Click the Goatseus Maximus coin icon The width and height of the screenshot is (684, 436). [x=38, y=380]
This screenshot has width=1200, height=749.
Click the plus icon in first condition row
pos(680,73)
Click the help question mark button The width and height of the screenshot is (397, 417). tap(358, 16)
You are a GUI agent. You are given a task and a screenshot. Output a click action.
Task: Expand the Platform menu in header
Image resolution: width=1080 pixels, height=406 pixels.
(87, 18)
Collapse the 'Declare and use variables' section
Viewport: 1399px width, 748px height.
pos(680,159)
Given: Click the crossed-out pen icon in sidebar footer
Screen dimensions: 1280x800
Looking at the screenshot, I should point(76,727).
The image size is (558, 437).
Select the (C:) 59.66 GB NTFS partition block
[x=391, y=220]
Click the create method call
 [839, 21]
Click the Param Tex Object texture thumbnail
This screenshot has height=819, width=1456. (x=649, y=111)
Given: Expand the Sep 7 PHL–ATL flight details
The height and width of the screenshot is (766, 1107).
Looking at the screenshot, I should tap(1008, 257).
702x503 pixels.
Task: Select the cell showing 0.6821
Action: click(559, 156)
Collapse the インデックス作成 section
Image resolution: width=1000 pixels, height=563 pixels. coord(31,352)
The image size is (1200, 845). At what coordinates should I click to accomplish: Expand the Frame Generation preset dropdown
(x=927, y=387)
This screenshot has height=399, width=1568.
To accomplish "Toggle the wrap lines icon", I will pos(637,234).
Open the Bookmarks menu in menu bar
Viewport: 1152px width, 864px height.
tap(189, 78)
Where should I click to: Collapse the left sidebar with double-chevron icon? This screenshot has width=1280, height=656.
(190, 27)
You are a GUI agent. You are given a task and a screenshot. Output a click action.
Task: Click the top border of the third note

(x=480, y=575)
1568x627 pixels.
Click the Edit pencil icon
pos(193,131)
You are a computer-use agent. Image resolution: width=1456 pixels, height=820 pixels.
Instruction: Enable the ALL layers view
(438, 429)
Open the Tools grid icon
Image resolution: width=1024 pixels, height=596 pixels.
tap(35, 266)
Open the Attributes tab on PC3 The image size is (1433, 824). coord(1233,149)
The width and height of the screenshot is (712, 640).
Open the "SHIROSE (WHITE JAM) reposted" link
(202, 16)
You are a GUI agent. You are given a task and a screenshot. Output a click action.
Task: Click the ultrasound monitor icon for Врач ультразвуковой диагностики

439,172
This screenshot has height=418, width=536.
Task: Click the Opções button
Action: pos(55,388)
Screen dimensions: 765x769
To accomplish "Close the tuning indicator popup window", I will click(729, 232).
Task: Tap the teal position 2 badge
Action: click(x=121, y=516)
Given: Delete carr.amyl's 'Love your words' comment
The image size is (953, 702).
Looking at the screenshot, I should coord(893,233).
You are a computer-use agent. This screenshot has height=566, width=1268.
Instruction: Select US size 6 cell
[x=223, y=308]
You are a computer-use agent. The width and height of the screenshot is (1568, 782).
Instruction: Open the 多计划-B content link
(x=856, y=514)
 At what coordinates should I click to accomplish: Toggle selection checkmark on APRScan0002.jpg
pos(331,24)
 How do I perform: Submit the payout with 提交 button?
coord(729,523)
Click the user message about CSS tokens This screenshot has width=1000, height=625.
++++++
After locating the line that contains "The image size is (953, 702).", print that line and every one after it through the last line of the listing, exactly.

The image size is (953, 702).
Looking at the screenshot, I should coord(893,233).
You are a computer-use agent. This screenshot has height=566, width=1268.
Instruction: Select US size 6 cell
[x=223, y=308]
You are a computer-use agent. The width and height of the screenshot is (1568, 782).
Instruction: Open the 多计划-B content link
(x=856, y=514)
 At what coordinates should I click to accomplish: Toggle selection checkmark on APRScan0002.jpg
pos(331,24)
 How do I perform: Submit the payout with 提交 button?
coord(729,523)
Click the user message about CSS tokens This screenshot has width=1000, height=625.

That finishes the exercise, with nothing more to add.